## Your assignment
Only an exact reprint of all the data is acceptable.

╭─ Dataset

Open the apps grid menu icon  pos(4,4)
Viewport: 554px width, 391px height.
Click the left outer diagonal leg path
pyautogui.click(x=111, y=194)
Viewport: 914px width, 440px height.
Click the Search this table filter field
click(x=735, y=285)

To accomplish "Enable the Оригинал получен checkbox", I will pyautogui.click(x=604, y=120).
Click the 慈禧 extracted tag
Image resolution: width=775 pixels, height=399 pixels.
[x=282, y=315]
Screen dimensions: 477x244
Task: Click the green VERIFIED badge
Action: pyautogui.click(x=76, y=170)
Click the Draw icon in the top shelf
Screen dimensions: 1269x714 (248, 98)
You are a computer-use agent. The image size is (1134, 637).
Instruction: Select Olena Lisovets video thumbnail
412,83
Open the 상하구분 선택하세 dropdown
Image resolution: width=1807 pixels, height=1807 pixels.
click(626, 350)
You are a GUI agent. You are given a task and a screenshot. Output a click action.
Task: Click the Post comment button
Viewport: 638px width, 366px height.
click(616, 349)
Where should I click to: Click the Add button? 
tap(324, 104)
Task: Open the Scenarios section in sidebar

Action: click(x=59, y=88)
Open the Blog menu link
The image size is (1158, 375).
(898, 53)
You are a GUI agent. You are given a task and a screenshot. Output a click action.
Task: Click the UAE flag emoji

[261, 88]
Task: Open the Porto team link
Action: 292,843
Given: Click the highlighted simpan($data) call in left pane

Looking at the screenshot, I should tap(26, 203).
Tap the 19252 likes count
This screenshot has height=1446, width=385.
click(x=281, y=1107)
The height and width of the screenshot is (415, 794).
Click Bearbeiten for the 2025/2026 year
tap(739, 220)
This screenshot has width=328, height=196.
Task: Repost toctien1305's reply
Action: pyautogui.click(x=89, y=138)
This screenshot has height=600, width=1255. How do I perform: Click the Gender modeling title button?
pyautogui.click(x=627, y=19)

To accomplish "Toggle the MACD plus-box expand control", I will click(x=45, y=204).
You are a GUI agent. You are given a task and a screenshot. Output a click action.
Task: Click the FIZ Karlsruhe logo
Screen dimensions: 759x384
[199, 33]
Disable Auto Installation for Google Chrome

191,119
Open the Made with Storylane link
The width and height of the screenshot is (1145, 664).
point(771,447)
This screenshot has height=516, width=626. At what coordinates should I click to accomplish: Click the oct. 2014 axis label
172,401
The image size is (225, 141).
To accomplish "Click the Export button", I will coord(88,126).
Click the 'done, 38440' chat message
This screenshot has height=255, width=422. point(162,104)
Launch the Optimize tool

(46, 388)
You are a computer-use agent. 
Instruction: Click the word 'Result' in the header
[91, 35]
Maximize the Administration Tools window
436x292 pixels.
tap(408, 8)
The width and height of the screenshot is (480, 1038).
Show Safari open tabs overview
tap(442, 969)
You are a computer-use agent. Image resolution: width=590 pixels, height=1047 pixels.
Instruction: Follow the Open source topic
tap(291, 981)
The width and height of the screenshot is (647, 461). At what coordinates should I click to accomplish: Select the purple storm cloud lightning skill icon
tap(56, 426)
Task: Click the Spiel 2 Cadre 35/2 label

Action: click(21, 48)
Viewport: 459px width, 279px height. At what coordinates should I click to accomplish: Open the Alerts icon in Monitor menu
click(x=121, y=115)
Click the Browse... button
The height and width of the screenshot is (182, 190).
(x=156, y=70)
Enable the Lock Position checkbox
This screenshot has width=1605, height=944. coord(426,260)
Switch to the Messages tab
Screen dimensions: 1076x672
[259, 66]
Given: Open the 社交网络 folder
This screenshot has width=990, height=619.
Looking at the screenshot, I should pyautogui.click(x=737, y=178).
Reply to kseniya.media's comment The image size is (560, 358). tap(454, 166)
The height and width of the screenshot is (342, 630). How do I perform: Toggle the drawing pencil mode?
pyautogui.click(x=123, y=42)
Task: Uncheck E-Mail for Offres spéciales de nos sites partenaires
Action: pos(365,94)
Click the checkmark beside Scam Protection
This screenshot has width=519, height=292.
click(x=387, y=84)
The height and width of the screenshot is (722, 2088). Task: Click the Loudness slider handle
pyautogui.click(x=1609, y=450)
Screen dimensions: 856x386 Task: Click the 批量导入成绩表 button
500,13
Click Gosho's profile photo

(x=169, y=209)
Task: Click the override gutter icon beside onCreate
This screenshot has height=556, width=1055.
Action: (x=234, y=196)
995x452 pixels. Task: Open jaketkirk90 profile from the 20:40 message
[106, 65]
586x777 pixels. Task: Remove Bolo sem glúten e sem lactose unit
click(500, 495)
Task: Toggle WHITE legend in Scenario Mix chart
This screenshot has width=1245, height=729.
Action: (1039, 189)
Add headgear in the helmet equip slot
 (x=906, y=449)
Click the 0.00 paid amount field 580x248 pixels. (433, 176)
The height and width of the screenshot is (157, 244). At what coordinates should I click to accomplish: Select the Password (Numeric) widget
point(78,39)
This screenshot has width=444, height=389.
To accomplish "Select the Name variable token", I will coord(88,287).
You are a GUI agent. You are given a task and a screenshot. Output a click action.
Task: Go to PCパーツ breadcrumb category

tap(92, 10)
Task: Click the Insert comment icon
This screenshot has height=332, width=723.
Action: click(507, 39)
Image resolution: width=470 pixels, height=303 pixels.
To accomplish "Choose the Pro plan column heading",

╰─

## Reply
Open the apps grid menu icon  pos(4,4)
Viewport: 554px width, 391px height.
Click the left outer diagonal leg path
pyautogui.click(x=111, y=194)
Viewport: 914px width, 440px height.
Click the Search this table filter field
click(x=735, y=285)

To accomplish "Enable the Оригинал получен checkbox", I will pyautogui.click(x=604, y=120).
Click the 慈禧 extracted tag
Image resolution: width=775 pixels, height=399 pixels.
[x=282, y=315]
Screen dimensions: 477x244
Task: Click the green VERIFIED badge
Action: pyautogui.click(x=76, y=170)
Click the Draw icon in the top shelf
Screen dimensions: 1269x714 (248, 98)
You are a computer-use agent. The image size is (1134, 637).
Instruction: Select Olena Lisovets video thumbnail
412,83
Open the 상하구분 선택하세 dropdown
Image resolution: width=1807 pixels, height=1807 pixels.
click(626, 350)
You are a GUI agent. You are given a task and a screenshot. Output a click action.
Task: Click the Post comment button
Viewport: 638px width, 366px height.
click(616, 349)
Where should I click to: Click the Add button? 
tap(324, 104)
Task: Open the Scenarios section in sidebar

Action: click(x=59, y=88)
Open the Blog menu link
The image size is (1158, 375).
(898, 53)
You are a GUI agent. You are given a task and a screenshot. Output a click action.
Task: Click the UAE flag emoji

[261, 88]
Task: Open the Porto team link
Action: 292,843
Given: Click the highlighted simpan($data) call in left pane

Looking at the screenshot, I should tap(26, 203).
Tap the 19252 likes count
This screenshot has height=1446, width=385.
click(x=281, y=1107)
The height and width of the screenshot is (415, 794).
Click Bearbeiten for the 2025/2026 year
tap(739, 220)
This screenshot has width=328, height=196.
Task: Repost toctien1305's reply
Action: pyautogui.click(x=89, y=138)
This screenshot has height=600, width=1255. How do I perform: Click the Gender modeling title button?
pyautogui.click(x=627, y=19)

To accomplish "Toggle the MACD plus-box expand control", I will click(x=45, y=204).
You are a GUI agent. You are given a task and a screenshot. Output a click action.
Task: Click the FIZ Karlsruhe logo
Screen dimensions: 759x384
[199, 33]
Disable Auto Installation for Google Chrome

191,119
Open the Made with Storylane link
The width and height of the screenshot is (1145, 664).
point(771,447)
This screenshot has height=516, width=626. At what coordinates should I click to accomplish: Click the oct. 2014 axis label
172,401
The image size is (225, 141).
To accomplish "Click the Export button", I will coord(88,126).
Click the 'done, 38440' chat message
This screenshot has height=255, width=422. point(162,104)
Launch the Optimize tool

(46, 388)
You are a computer-use agent. 
Instruction: Click the word 'Result' in the header
[91, 35]
Maximize the Administration Tools window
436x292 pixels.
tap(408, 8)
The width and height of the screenshot is (480, 1038).
Show Safari open tabs overview
tap(442, 969)
You are a computer-use agent. Image resolution: width=590 pixels, height=1047 pixels.
Instruction: Follow the Open source topic
tap(291, 981)
The width and height of the screenshot is (647, 461). At what coordinates should I click to accomplish: Select the purple storm cloud lightning skill icon
tap(56, 426)
Task: Click the Spiel 2 Cadre 35/2 label

Action: click(21, 48)
Viewport: 459px width, 279px height. At what coordinates should I click to accomplish: Open the Alerts icon in Monitor menu
click(x=121, y=115)
Click the Browse... button
The height and width of the screenshot is (182, 190).
(x=156, y=70)
Enable the Lock Position checkbox
This screenshot has width=1605, height=944. coord(426,260)
Switch to the Messages tab
Screen dimensions: 1076x672
[259, 66]
Given: Open the 社交网络 folder
This screenshot has width=990, height=619.
Looking at the screenshot, I should pyautogui.click(x=737, y=178).
Reply to kseniya.media's comment The image size is (560, 358). tap(454, 166)
The height and width of the screenshot is (342, 630). How do I perform: Toggle the drawing pencil mode?
pyautogui.click(x=123, y=42)
Task: Uncheck E-Mail for Offres spéciales de nos sites partenaires
Action: pos(365,94)
Click the checkmark beside Scam Protection
This screenshot has width=519, height=292.
click(x=387, y=84)
The height and width of the screenshot is (722, 2088). Task: Click the Loudness slider handle
pyautogui.click(x=1609, y=450)
Screen dimensions: 856x386 Task: Click the 批量导入成绩表 button
500,13
Click Gosho's profile photo

(x=169, y=209)
Task: Click the override gutter icon beside onCreate
This screenshot has height=556, width=1055.
Action: (x=234, y=196)
995x452 pixels. Task: Open jaketkirk90 profile from the 20:40 message
[106, 65]
586x777 pixels. Task: Remove Bolo sem glúten e sem lactose unit
click(500, 495)
Task: Toggle WHITE legend in Scenario Mix chart
This screenshot has width=1245, height=729.
Action: (1039, 189)
Add headgear in the helmet equip slot
 (x=906, y=449)
Click the 0.00 paid amount field 580x248 pixels. (433, 176)
The height and width of the screenshot is (157, 244). At what coordinates should I click to accomplish: Select the Password (Numeric) widget
point(78,39)
This screenshot has width=444, height=389.
To accomplish "Select the Name variable token", I will coord(88,287).
You are a GUI agent. You are given a task and a screenshot. Output a click action.
Task: Go to PCパーツ breadcrumb category

tap(92, 10)
Task: Click the Insert comment icon
This screenshot has height=332, width=723.
Action: click(507, 39)
Image resolution: width=470 pixels, height=303 pixels.
To accomplish "Choose the Pro plan column heading",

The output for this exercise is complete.